My name is Erica Lambourg and I am a first generation Mexican-American born and raised in New Orleans and the oldest of three female siblings. On May 16, 2011 just two months shy of my 36th birthday, I was diagnosed with Stage II IDC Breast Cancer. My strict Catholic parents molded me into a very strong and independent individual, however, the day I was diagnosed, cancer immediately took over my identity and I struggled to hold on to my strength and independence.
The day I received my diagnosis, I felt side swiped. While the doctor went on telling me about my options and providing me with brochures, all I could take in was the word “cancer” and I was feeling forced to think about my mortality. I was now part of a club that I never wanted to join and a club that I thought I didn’t qualify for. I was in my thirties, had a young son who was turning three later that summer, a good career, a strong marriage of 12 years, and I was feeling like stability was just beginning to take hold of our family life.
It was difficult to accept the journey that I was about to face, but I felt that acceptance was the only way I could handle the fight and feel like I had some control in the process. The first thing I did was cut my hair short. Of all the side effects I was going to suffer from chemotherapy, I knew that losing my hair was going to leave me feeling vulnerable and I thought that getting a head start with a short hair cut would help me cope better when the hair loss came; I was wrong about that one! The next step was surgery for my port. One of my sisters joined me that day and for a couple of hours before surgery, we chatted and joked casually as if we didn’t have a care in the world. But after surgery, once I came to out of anesthesia, I cried intensely and was overwhelmed by the reality of why I just had surgery. There was one nurse in particular that hugged me and talked to me as I cried and her care that day meant a lot to me.
Once I started chemotherapy, my mom was the one who took me to my treatments; she was the only person who could give me a sense of security and comfort during treatments and I am so thankful for that. I received eight chemo treatments over a four-month period and the truth is that chemotherapy is an indescribable misery that is filled with endless side effects on multiple levels. I distinctly remember on the third day after my first chemo treatment, I cried to one of my sisters, telling her that I was already struggling to hang in there and that I didn’t know how I could possibly get through the next four months of treatments. But, later that evening, once I was alone, I made the decision to toughen up mentally and to not waiver on that commitment to myself because the strong mindset that I have always had was going to be the key to get me through this. The result of my chemotherapy in respect to the tumor was excellent. What started off as a 6.6 cm tumor was reduced to a 2.2 mm residual tissue mass; this response was a best case scenario for me before lumpectomy surgery.

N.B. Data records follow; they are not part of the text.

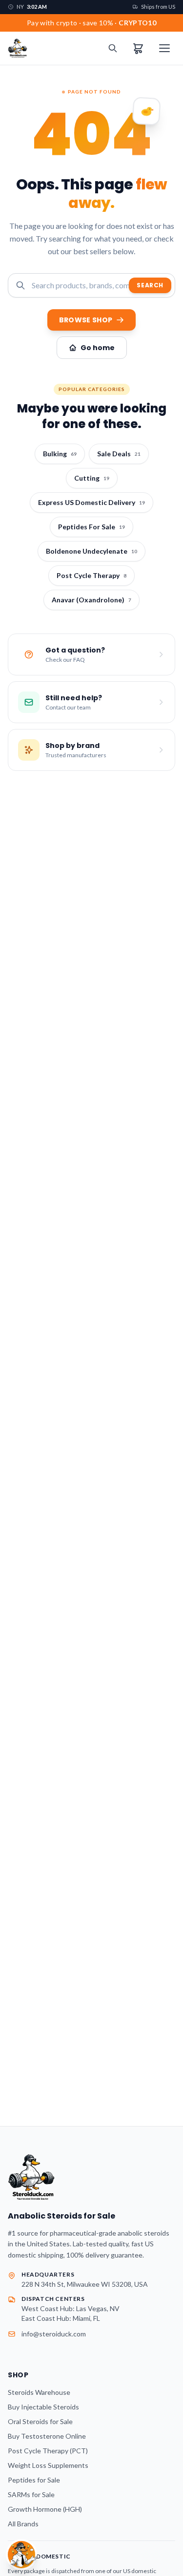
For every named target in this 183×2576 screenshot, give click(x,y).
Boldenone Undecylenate (91, 551)
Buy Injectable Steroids (43, 2407)
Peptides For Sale (91, 527)
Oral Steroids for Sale (40, 2421)
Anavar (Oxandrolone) (91, 600)
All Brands (23, 2524)
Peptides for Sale (34, 2480)
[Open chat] (21, 2554)
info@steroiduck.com (53, 2334)
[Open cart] (138, 48)
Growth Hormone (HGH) (45, 2509)
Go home (98, 348)
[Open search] (112, 48)
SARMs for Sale (31, 2494)
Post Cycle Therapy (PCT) (48, 2450)
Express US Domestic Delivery (91, 502)
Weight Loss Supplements (48, 2465)
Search (150, 285)
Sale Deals (119, 453)
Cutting (91, 478)
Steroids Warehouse (39, 2392)
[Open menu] (164, 48)
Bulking (60, 453)
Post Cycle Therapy (91, 575)
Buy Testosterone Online (47, 2436)
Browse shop (86, 320)
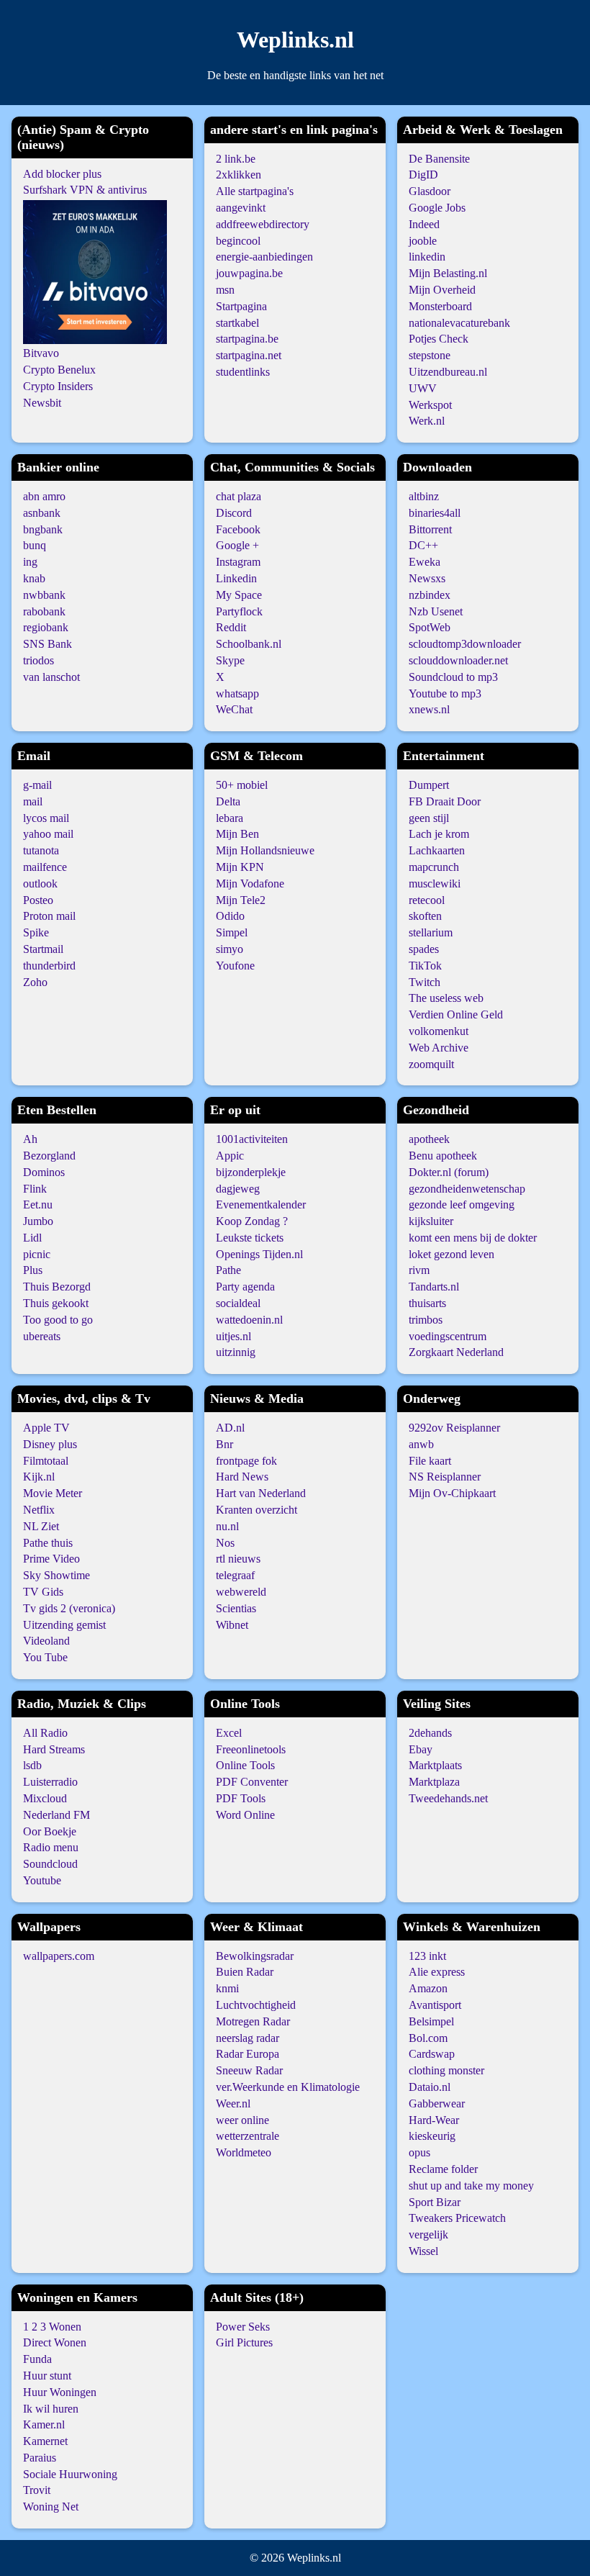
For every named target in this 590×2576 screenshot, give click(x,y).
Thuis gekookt (55, 1303)
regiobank (45, 627)
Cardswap (432, 2054)
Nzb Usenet (436, 611)
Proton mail (49, 916)
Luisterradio (50, 1782)
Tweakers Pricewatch (457, 2218)
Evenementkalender (261, 1204)
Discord (234, 513)
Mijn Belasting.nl (448, 273)
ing (30, 562)
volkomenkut (438, 1031)
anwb (421, 1444)
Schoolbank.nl (248, 644)
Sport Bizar (434, 2202)
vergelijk (428, 2234)
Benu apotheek (443, 1155)
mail (32, 801)
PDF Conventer (252, 1782)
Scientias (236, 1608)
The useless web (446, 998)
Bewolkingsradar (255, 1956)
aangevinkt (241, 208)
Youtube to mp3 (445, 693)
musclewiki (434, 883)
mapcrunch (434, 867)
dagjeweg (238, 1189)
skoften (425, 916)
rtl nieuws (238, 1559)
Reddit (231, 627)
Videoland (46, 1641)
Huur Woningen (59, 2392)
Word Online (245, 1815)
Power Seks (243, 2326)
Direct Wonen (54, 2342)
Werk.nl (427, 421)
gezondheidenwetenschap (467, 1189)
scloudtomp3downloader (465, 644)
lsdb (32, 1765)
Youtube (42, 1880)
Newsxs (427, 578)
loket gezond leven (451, 1254)
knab (34, 578)
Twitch (424, 982)
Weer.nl (233, 2103)
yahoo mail (48, 834)
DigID (423, 174)
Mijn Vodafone (250, 883)
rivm (419, 1270)
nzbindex (429, 595)
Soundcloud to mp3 (453, 677)
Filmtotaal (45, 1461)
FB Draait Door (445, 801)
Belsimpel (431, 2021)
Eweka (424, 562)
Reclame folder (443, 2169)
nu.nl (227, 1526)
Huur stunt (47, 2375)
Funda (37, 2359)
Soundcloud (50, 1864)
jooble (423, 241)
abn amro (44, 496)
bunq (34, 545)
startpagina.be (247, 339)
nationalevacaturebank (459, 323)
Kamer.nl (44, 2424)
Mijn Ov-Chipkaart (452, 1493)
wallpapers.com (58, 1956)
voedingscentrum (447, 1336)
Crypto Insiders (58, 386)
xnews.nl (429, 709)
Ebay (420, 1749)
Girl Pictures (244, 2342)
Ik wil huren (50, 2409)
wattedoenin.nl (249, 1320)
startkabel (237, 323)
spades (424, 949)
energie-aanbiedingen (264, 256)
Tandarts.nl (434, 1286)
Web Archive (438, 1047)
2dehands (430, 1733)
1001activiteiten (252, 1139)
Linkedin (236, 578)
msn (225, 290)
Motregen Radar (253, 2021)
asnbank (41, 513)
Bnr (224, 1444)
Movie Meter (52, 1493)
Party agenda (245, 1286)
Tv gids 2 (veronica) (69, 1608)
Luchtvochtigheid (256, 2005)
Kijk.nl (39, 1476)
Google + (237, 545)
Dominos (44, 1172)
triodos (38, 660)
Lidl (32, 1237)
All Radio (45, 1733)
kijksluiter (431, 1221)
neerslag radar (247, 2038)
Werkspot (430, 405)
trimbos (425, 1320)
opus (419, 2152)
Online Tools (245, 1765)
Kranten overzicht (256, 1510)
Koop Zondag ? (252, 1221)
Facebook (238, 529)
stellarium (431, 932)
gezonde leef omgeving (461, 1204)
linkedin (427, 256)
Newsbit (42, 403)
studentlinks (243, 372)
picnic (36, 1254)
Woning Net (50, 2506)
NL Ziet (41, 1526)
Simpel (232, 932)
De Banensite (439, 159)
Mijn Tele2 (241, 900)
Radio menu (50, 1847)
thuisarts (427, 1303)
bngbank (43, 529)
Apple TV (46, 1428)
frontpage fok (246, 1461)
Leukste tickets (249, 1237)
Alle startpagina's (255, 191)
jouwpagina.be (249, 273)
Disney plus (50, 1444)
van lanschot (51, 677)
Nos (225, 1543)
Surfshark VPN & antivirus (85, 190)
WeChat (234, 709)
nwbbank (44, 595)
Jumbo (38, 1221)
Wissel (423, 2251)
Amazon (428, 1988)
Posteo (38, 900)
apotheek (429, 1139)
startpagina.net (248, 355)
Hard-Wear (434, 2120)
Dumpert (429, 785)
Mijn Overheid (442, 290)
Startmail (43, 949)
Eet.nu (38, 1204)
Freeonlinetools (251, 1749)
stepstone (429, 355)
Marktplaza (434, 1782)
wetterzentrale (247, 2136)
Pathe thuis (48, 1543)
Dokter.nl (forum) (449, 1172)
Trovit (36, 2490)
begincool (238, 241)
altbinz (424, 496)
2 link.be (235, 159)
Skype (230, 660)
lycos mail (46, 818)
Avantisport (435, 2005)
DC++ (423, 545)
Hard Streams (54, 1749)
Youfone (235, 965)
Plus (32, 1270)
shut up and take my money (471, 2185)
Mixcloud (45, 1798)
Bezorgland (49, 1155)
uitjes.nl (233, 1336)
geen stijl (429, 818)
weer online (242, 2120)
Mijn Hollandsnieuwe (265, 850)
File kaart (430, 1461)
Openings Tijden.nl (259, 1254)
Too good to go (58, 1320)
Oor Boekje (49, 1831)
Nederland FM (56, 1815)
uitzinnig (235, 1352)
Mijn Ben (237, 834)
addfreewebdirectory (262, 224)
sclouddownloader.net (458, 660)
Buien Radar (244, 1972)
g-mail (37, 785)
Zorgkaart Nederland (456, 1352)
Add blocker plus (62, 174)
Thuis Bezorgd (57, 1286)
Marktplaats (435, 1765)
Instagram (238, 562)
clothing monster (446, 2070)
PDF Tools (241, 1798)
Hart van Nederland (261, 1493)
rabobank (44, 611)
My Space (239, 595)
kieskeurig (432, 2136)
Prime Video (51, 1559)
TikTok (425, 965)
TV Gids (43, 1592)
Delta (228, 801)
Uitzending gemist (64, 1625)
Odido (230, 916)
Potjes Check (438, 339)
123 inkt (427, 1956)
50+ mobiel (242, 785)
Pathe (228, 1270)
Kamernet (45, 2441)
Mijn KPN (240, 867)
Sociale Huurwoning (70, 2474)
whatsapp (237, 693)
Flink (35, 1189)
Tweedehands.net (448, 1798)
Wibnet (232, 1625)
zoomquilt (431, 1064)
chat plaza (238, 496)
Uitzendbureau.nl (448, 372)
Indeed (424, 224)
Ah (30, 1139)
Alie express (437, 1972)
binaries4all (434, 513)
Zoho (35, 982)
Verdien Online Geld (456, 1014)
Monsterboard (440, 306)
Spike (36, 932)
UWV (423, 388)
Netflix (39, 1510)
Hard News (242, 1476)
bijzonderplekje (251, 1172)
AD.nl (230, 1428)
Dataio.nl (429, 2087)
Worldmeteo (243, 2152)
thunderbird (49, 965)
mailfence (45, 867)
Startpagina (241, 306)
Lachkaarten (437, 850)
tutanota (41, 850)
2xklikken (238, 174)
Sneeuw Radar (249, 2070)
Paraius (39, 2457)
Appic (230, 1155)
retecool (427, 900)
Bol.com (428, 2038)
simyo (229, 949)
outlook (40, 883)
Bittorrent (430, 529)
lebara (229, 818)
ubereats (41, 1336)
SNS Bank (47, 644)
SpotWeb (429, 627)
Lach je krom (439, 834)
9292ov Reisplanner (454, 1428)
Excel (229, 1733)
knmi (227, 1988)
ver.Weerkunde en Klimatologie (288, 2087)
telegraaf (235, 1575)
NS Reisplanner (445, 1476)
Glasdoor (429, 191)
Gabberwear (437, 2103)
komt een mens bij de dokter (473, 1237)
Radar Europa (247, 2054)
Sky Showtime (56, 1575)
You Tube (45, 1657)
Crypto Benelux (59, 369)
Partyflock (239, 611)
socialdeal (238, 1303)
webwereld (241, 1592)
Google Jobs (437, 208)
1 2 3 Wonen (52, 2326)
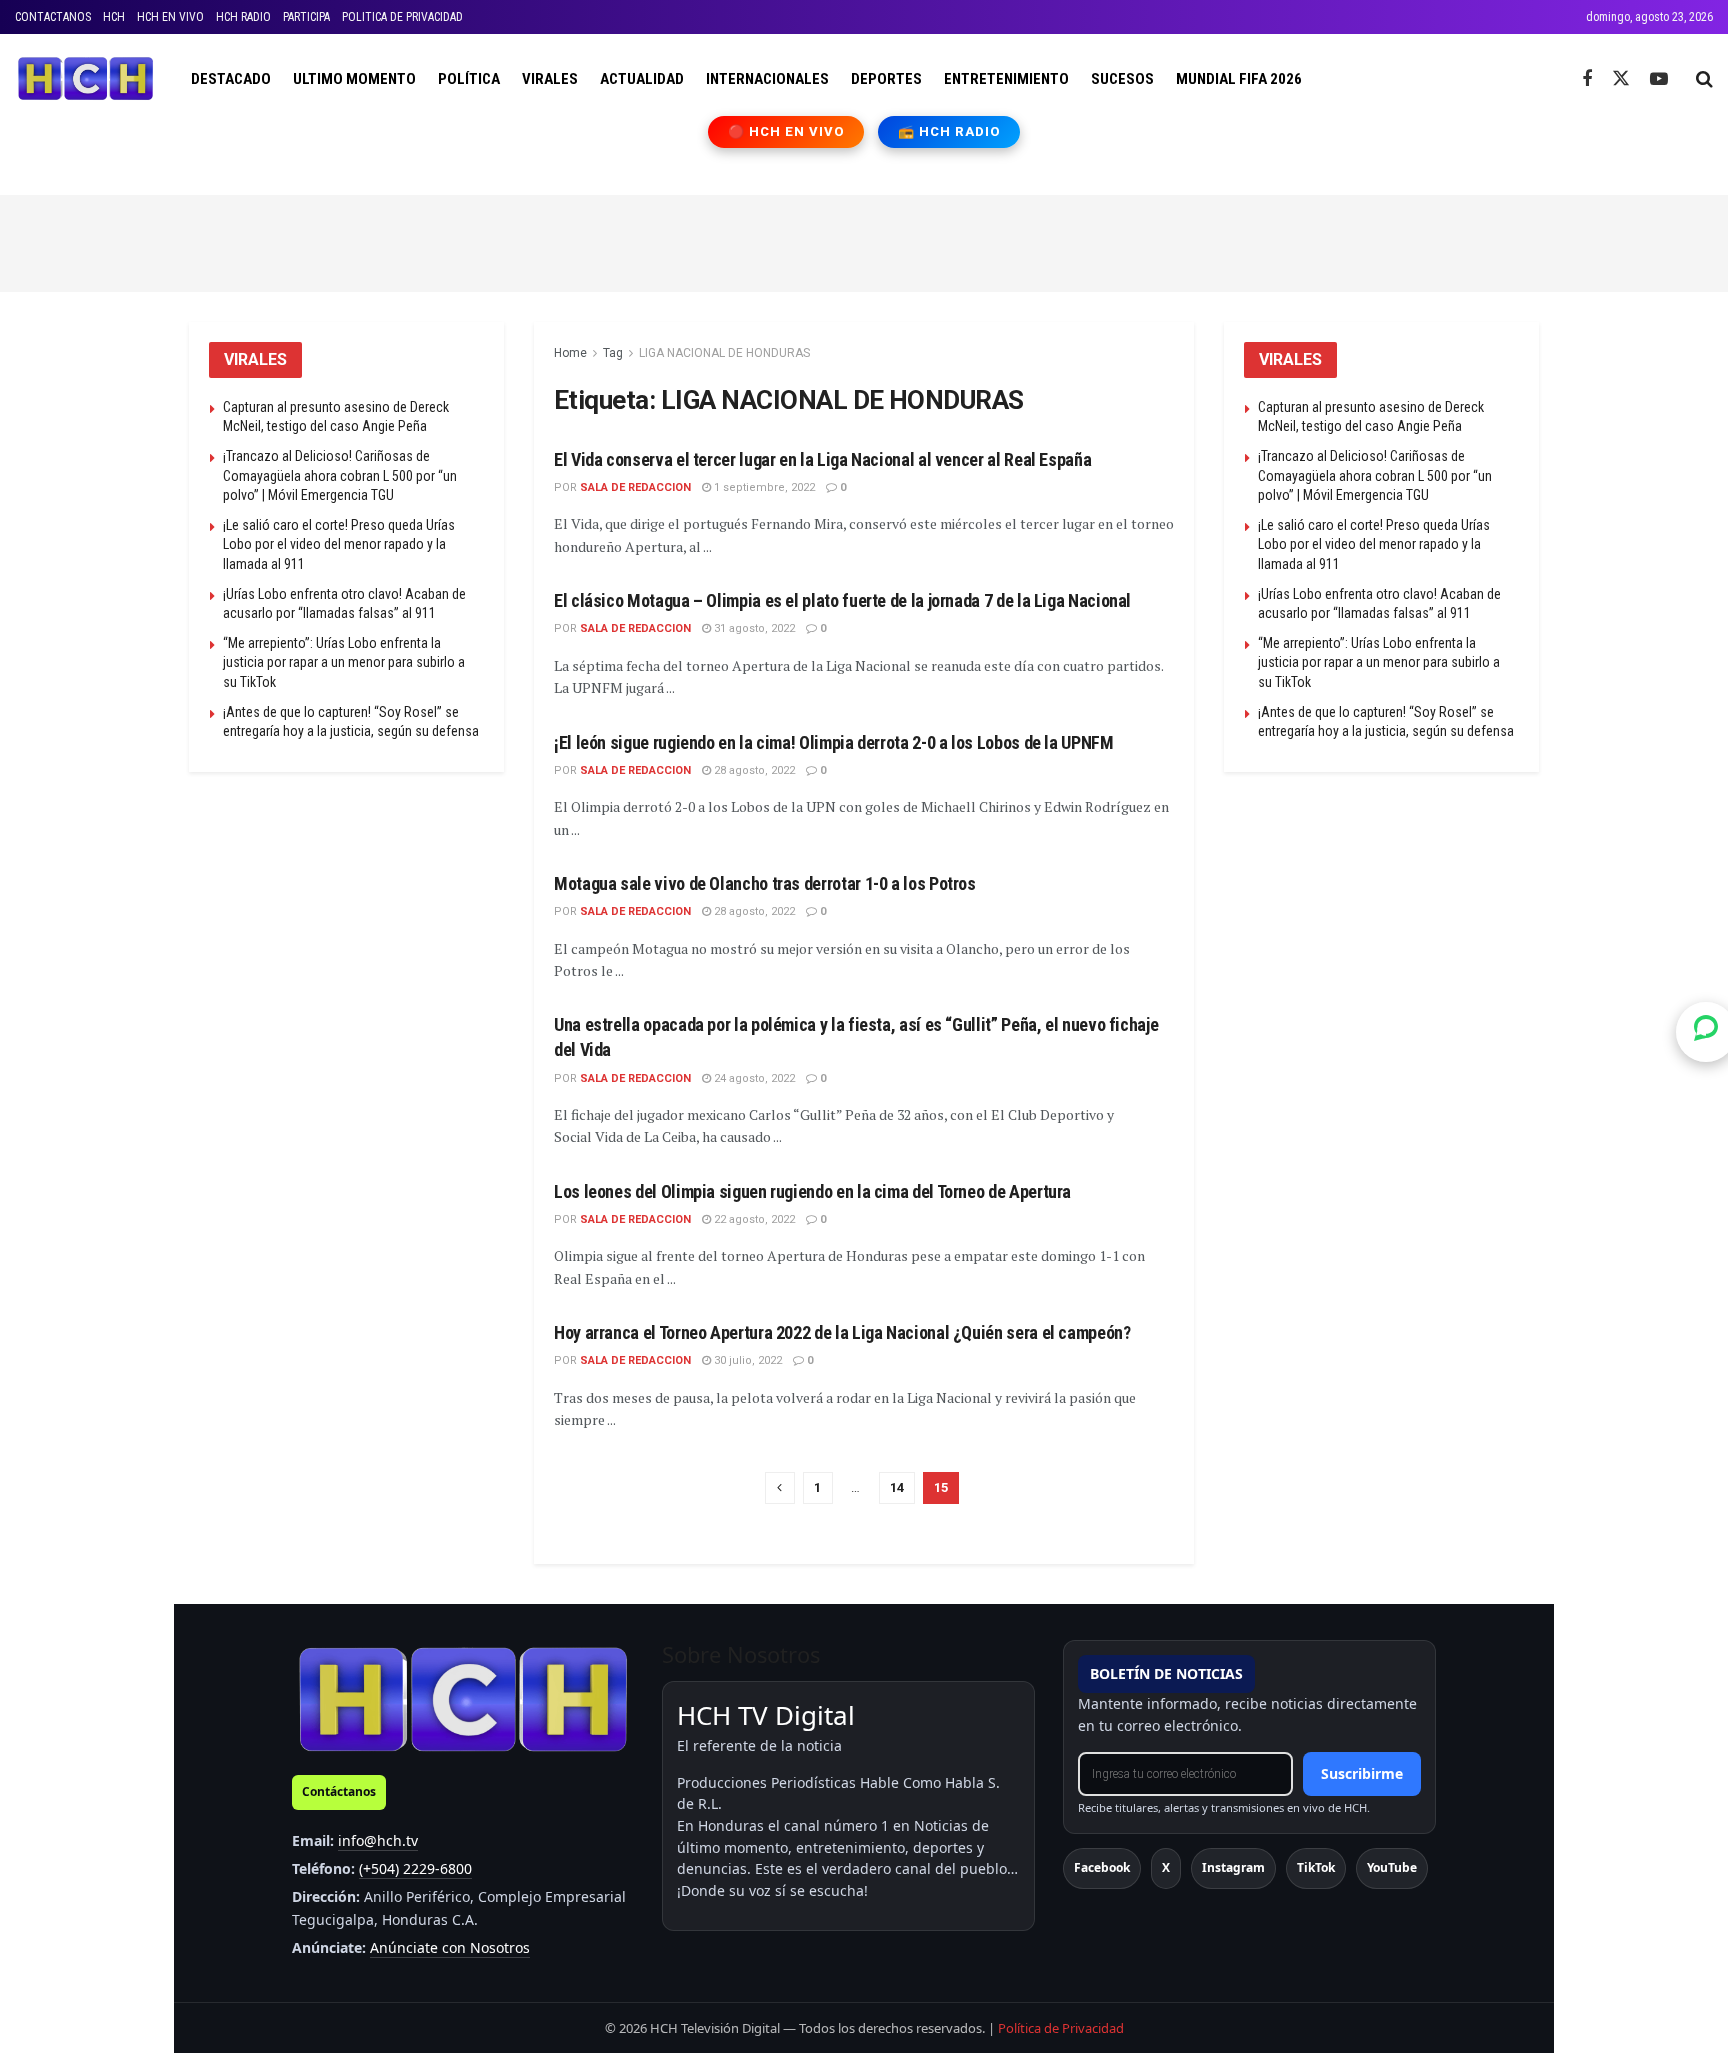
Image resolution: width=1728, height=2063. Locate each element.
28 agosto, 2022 (753, 770)
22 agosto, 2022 (753, 1219)
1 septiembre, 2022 (763, 487)
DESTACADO (231, 79)
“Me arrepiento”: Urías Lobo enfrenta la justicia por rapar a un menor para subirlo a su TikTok (344, 662)
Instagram (1233, 1867)
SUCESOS (1122, 79)
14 (897, 1487)
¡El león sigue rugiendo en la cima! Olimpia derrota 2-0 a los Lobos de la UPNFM (834, 742)
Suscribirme (1362, 1773)
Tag (613, 353)
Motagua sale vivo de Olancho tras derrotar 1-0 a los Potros (765, 883)
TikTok (1316, 1867)
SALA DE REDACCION (635, 487)
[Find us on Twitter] (1621, 79)
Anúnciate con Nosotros (450, 1947)
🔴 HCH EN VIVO (786, 131)
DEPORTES (886, 79)
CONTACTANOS (53, 17)
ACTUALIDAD (642, 79)
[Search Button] (1704, 79)
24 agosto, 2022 (753, 1078)
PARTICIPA (306, 17)
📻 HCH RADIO (949, 131)
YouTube (1392, 1867)
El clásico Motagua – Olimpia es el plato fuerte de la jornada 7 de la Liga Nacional (842, 600)
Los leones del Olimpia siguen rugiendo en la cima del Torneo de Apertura (812, 1191)
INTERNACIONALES (767, 79)
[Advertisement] (864, 240)
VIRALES (550, 79)
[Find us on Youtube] (1659, 79)
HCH (114, 17)
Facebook (1102, 1867)
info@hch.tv (378, 1840)
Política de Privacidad (1061, 2028)
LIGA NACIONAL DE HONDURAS (724, 353)
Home (570, 353)
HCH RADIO (243, 17)
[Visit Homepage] (85, 79)
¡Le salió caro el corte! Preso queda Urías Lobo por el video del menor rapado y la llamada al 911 (339, 544)
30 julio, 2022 (746, 1360)
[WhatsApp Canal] (1706, 1031)
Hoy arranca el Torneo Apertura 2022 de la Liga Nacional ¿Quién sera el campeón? (842, 1332)
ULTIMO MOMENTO (354, 79)
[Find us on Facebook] (1587, 79)
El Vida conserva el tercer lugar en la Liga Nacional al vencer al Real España (822, 459)
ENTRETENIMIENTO (1006, 79)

My physical struggles from complications after my lumpectomy surgery and from the cumulative effects of chemotherapy are a daily reminder of the road I’ve traveled the past seven months, the road still ahead, and also the anticipation to be able to do so many things that I took for granted before I started chemotherapy. I am blessed to have a strong support system of family and friends that have helped me get through each day of this journey with their generosity, affection, prayers, phone calls, text messages, e-mails, cards, care packages and positive vibes. Cancer changes your outlook on life, it slows you down and forces you to appreciate and enjoy the small treasures in your everyday life. Life is full of challenges, obstacles and hardships, and I believe that it’s how you react and respond to them that truly reflects your strength and faith.
The informational content of this article is intended to convey a personal experience and, because every person’s experience is unique, should not be relied upon as a substitute for professional healthcare advice.